C’est là que Lynch renouvelle profondément la figure du « freak ». La monstruosité n’est plus celle du corps difforme, mais celle du regard qui l’examine. Le malaise du spectateur reflète celui des badauds dans le film et pose une question centrale : qui est véritablement monstrueux, celui que l’on regarde ou celui qui regarde ? Là où Browning affirmait que « les monstres sont des humains comme les autres », Lynch suggère plutôt que « les humains sont des monstres comme les autres »5.

Les formes d’exposition auxquelles Merrick est soumis, qu’elles relèvent du divertissement ou du savoir, ne diffèrent pas fondamentalement. Même Treves, pourtant animé de bonnes intentions, n’échappe pas à un désir trouble de possession. Face à lui, Bytes agit comme son double inversé. Tous les regards, même bienveillants, participent d’une logique de maîtrise de l’autre. Ce n’est qu’après avoir traversé ce trouble que Merrick est pleinement révélé, non comme objet de curiosité, mais comme être humain sensible et intelligent.  « On ne voit vraiment John Merrick, dit Lynch, que lorsqu’on a eu le temps de s’attacher à lui. Il fallait dépasser les apparences, car c’est là le problème de fond : cette distorsion entre l’apparence et la réalité »6.

Le cinéma lui-même est ici mis en cause comme art de la fascination, nourri d’un désir de voir qui frôle parfois l’indécence. La remarque d’un policier, « This exhibit degrades everybody who sees it and the creature himself »7, résume la tension centrale : même critique, le regard peut participer à une logique d’exploitation. Toute représentation oscille entre curiosité et malaise. Lynch ne cherche pas à résoudre cette contradiction mais à l’exposer, rappelant que le cinéma, héritier des freakshows, est un art du regard fondamentalement ambigu.

Parentés thématiques

Elephant Man s’inscrit dans une lignée d’œuvres abordant l’exhibition du handicap et la différence physique, à commencer par Freaks de Tod Browning (1932). Dans un registre plus spectaculaire, The Greatest Showman (2017) revisite le thème des phénomènes de foire, devenus avec Barnum une réelle industrie de divertissement de masse, en faisant de la visibilité une source de libération.

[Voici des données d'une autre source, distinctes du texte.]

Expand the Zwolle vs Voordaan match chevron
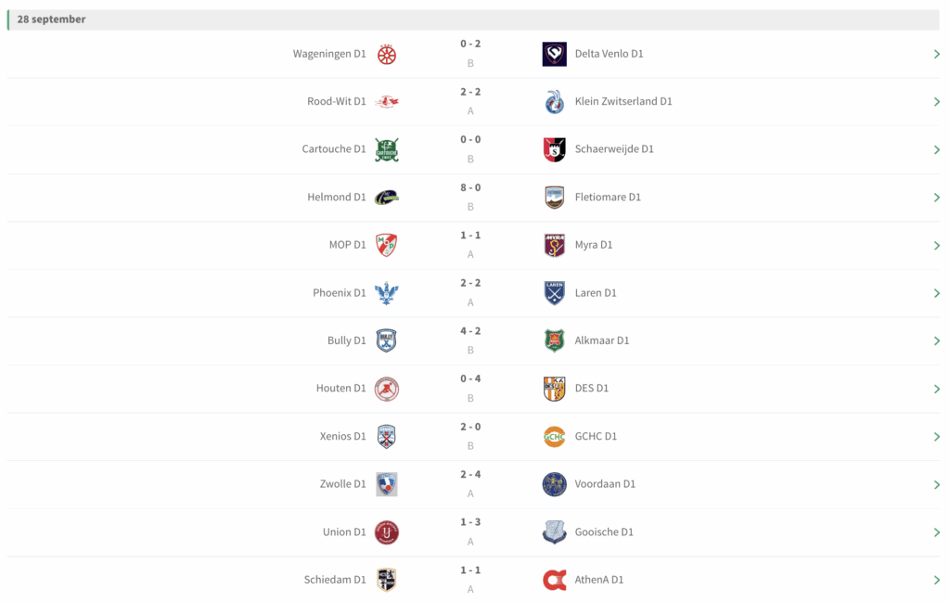 937,485
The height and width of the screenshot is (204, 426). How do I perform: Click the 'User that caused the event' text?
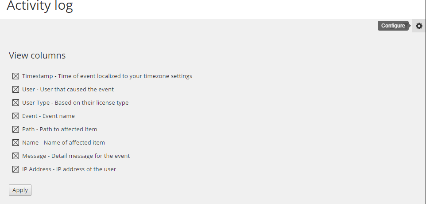pyautogui.click(x=77, y=90)
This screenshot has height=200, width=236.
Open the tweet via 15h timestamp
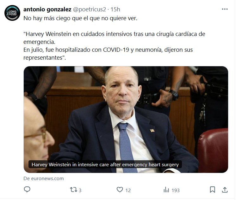pos(115,9)
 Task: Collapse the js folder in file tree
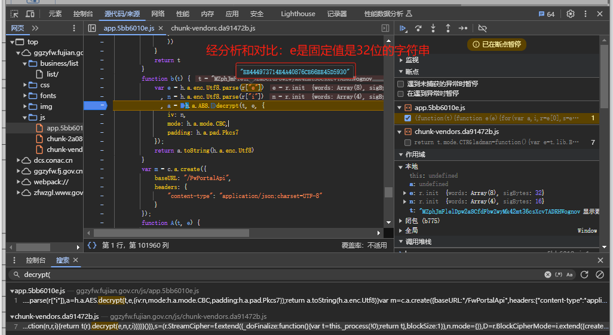26,117
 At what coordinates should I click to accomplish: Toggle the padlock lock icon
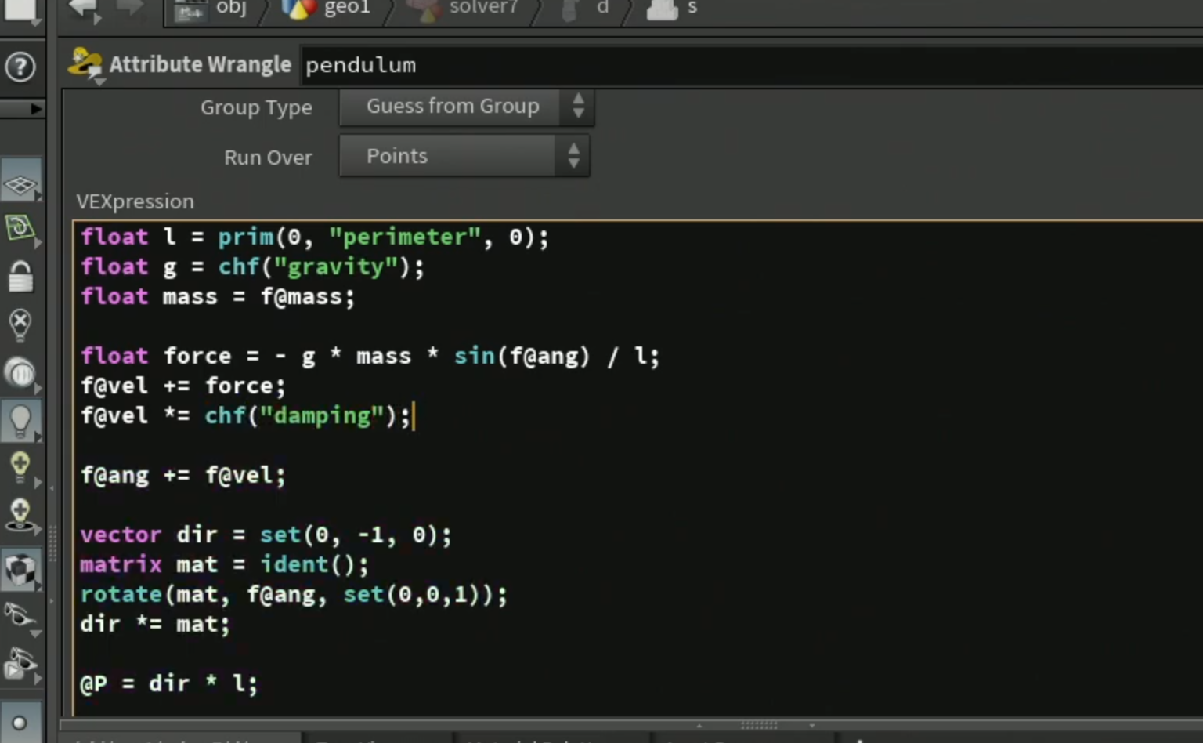pyautogui.click(x=20, y=276)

On peut aussi rapprocher Elephant Man de Fur : Un portrait imaginaire de Diane Arbus (2007), qui retrace l’itinéraire de la photographe célèbre pour ses clichés de personnes atypiques.

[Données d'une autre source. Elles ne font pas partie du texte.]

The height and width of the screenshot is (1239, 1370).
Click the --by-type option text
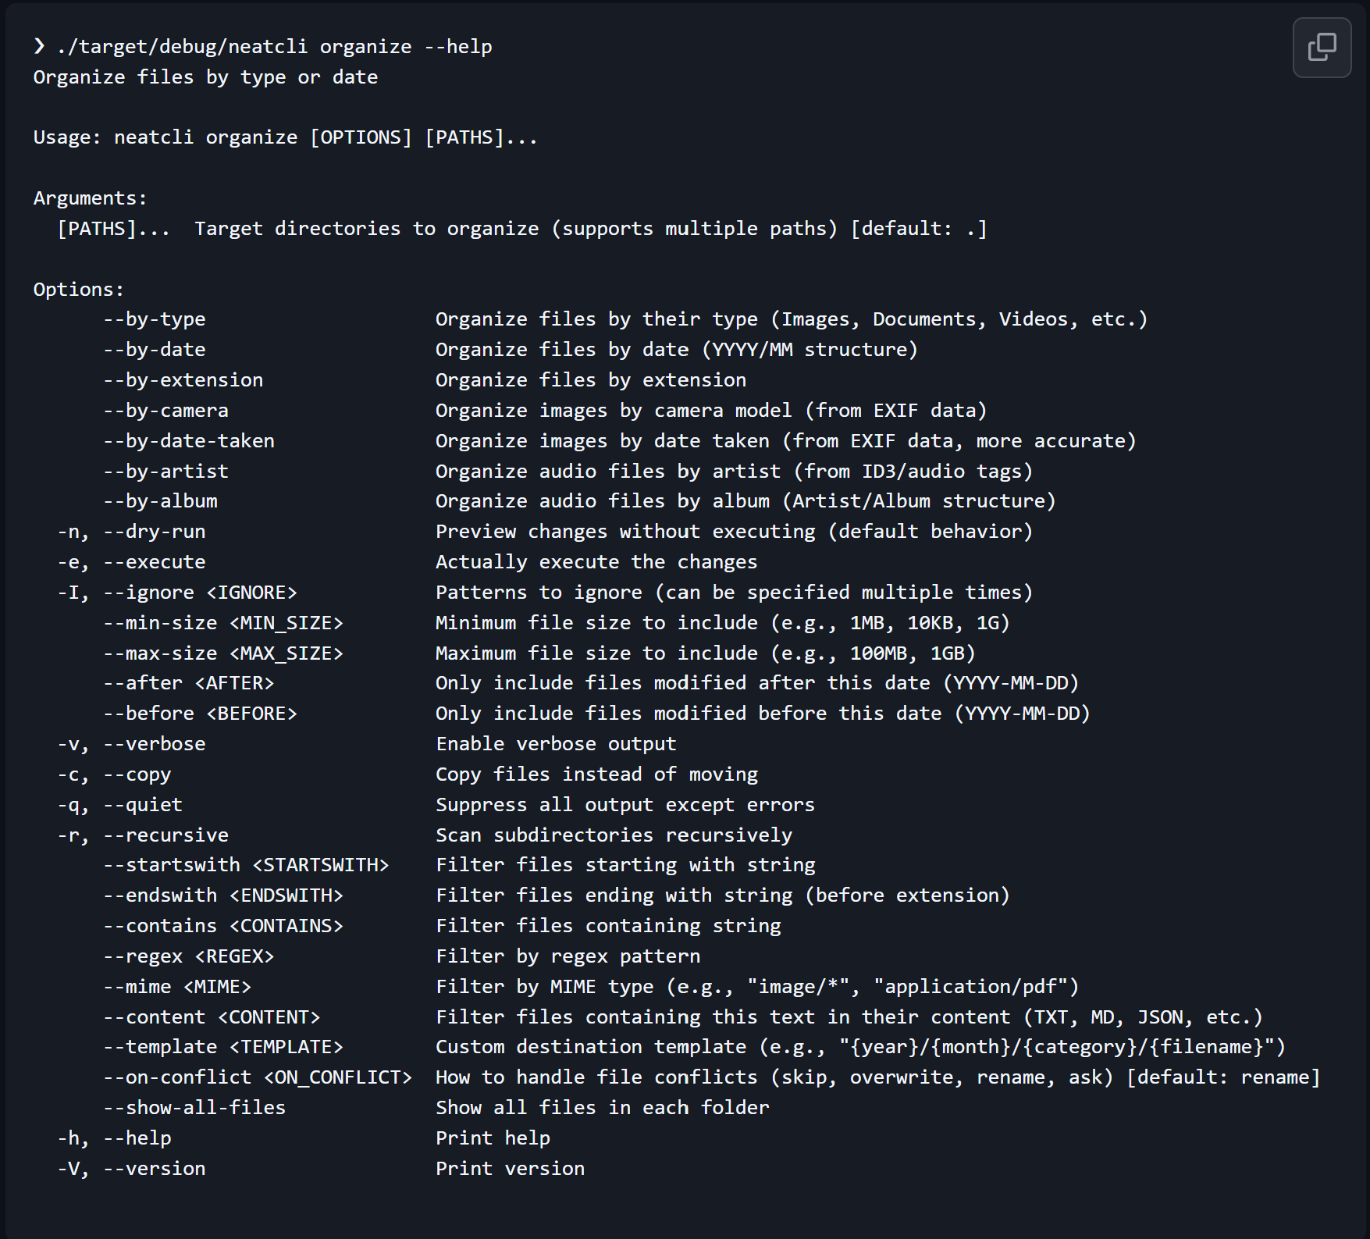point(155,319)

Deux documentaires pour la télévision, Born Freak de Mat Fraser (2002) et Freak Show avec Adam Pearson (2016), s’intéressent à la résurgence des sideshows et à leur réappropriation par des personnes en situation de handicap.

Un projet de film, adapté de la pièce de Bernard Pomerance et recentré sur l’histoire de Merrick plutôt que sur les mémoires de Treves, avec Adam Pearson dans le rôle principal, est annoncé pour 2026.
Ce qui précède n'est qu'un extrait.